- The problem:
Please write out the text of all the entries below word for word, leaving out the pictures.

══ Data excerpts ══

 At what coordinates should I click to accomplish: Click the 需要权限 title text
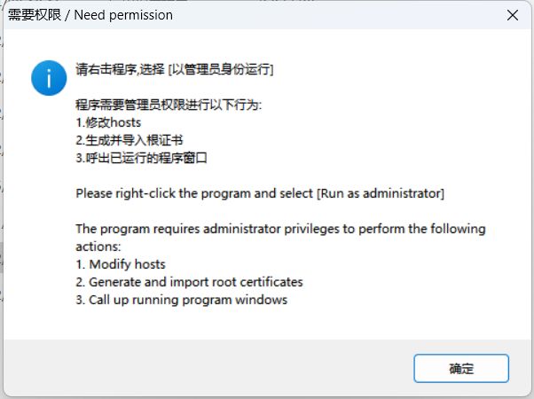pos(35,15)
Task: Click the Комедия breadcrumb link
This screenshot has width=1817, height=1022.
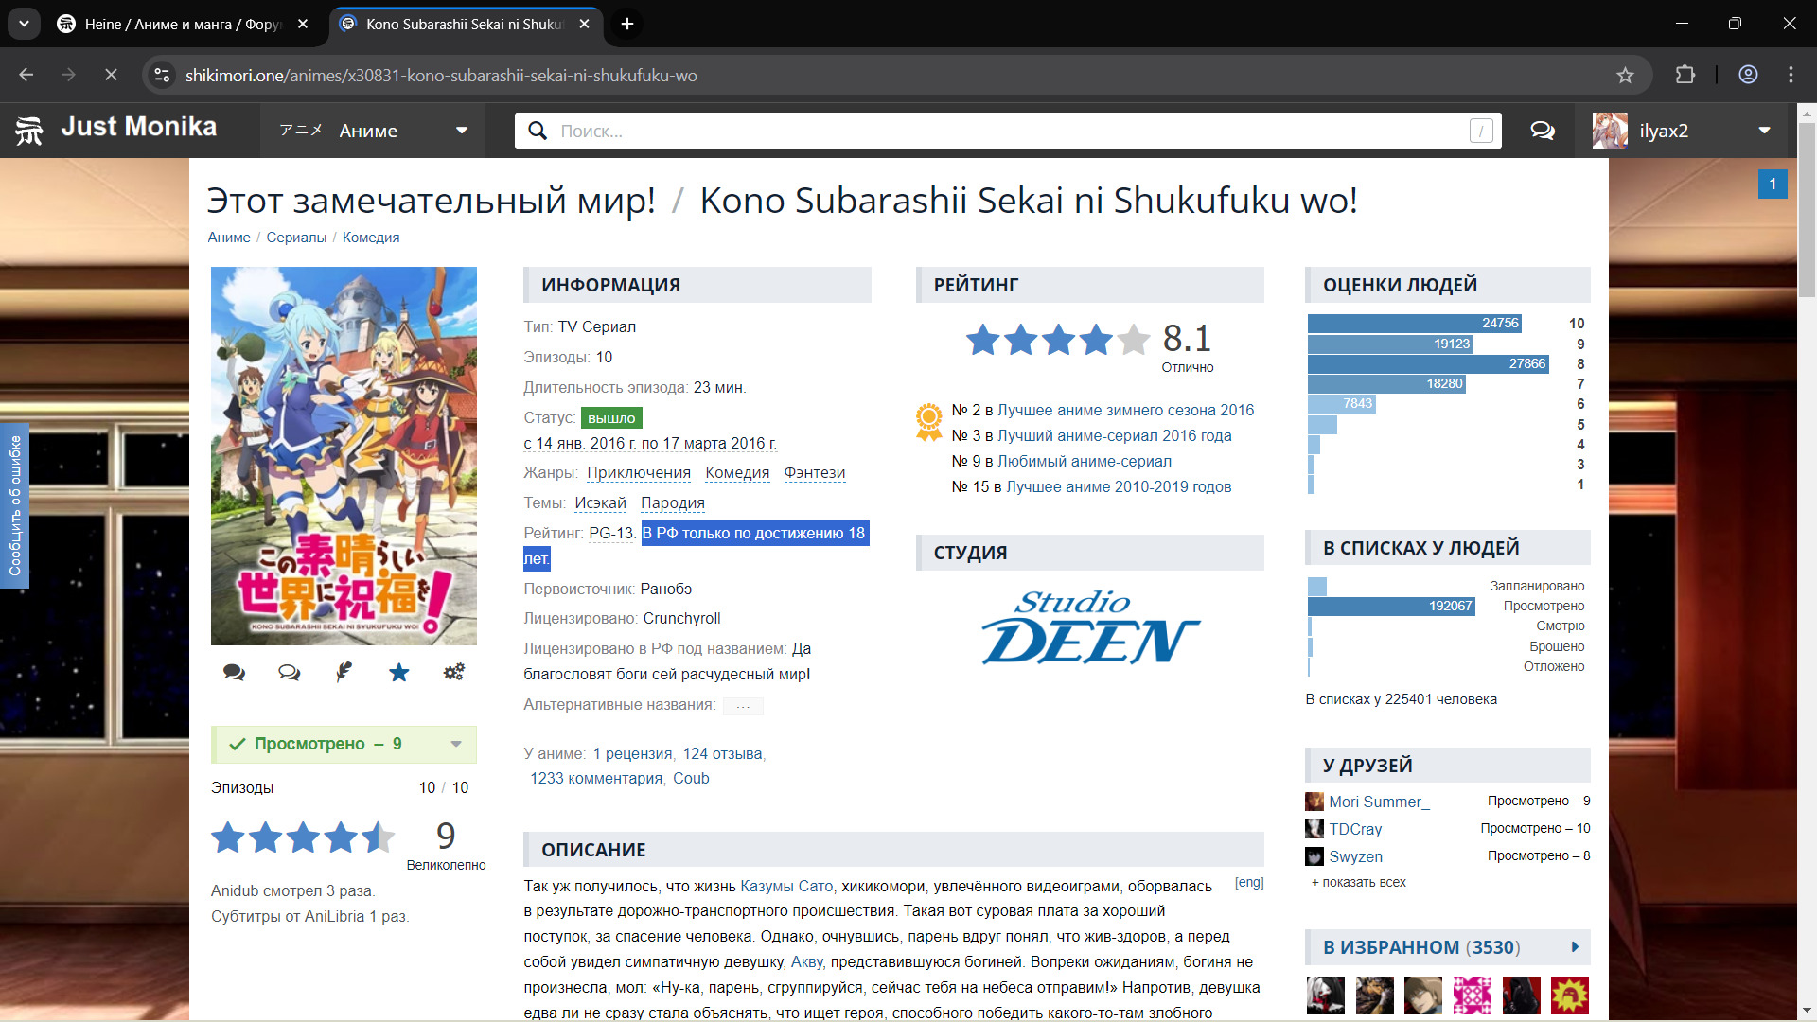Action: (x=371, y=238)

═══

- Exercise output:
 At what coordinates should I click to accomplish: Click the 需要权限 title text
pos(35,15)
Task: Click the Комедия breadcrumb link
This screenshot has width=1817, height=1022.
Action: (x=371, y=238)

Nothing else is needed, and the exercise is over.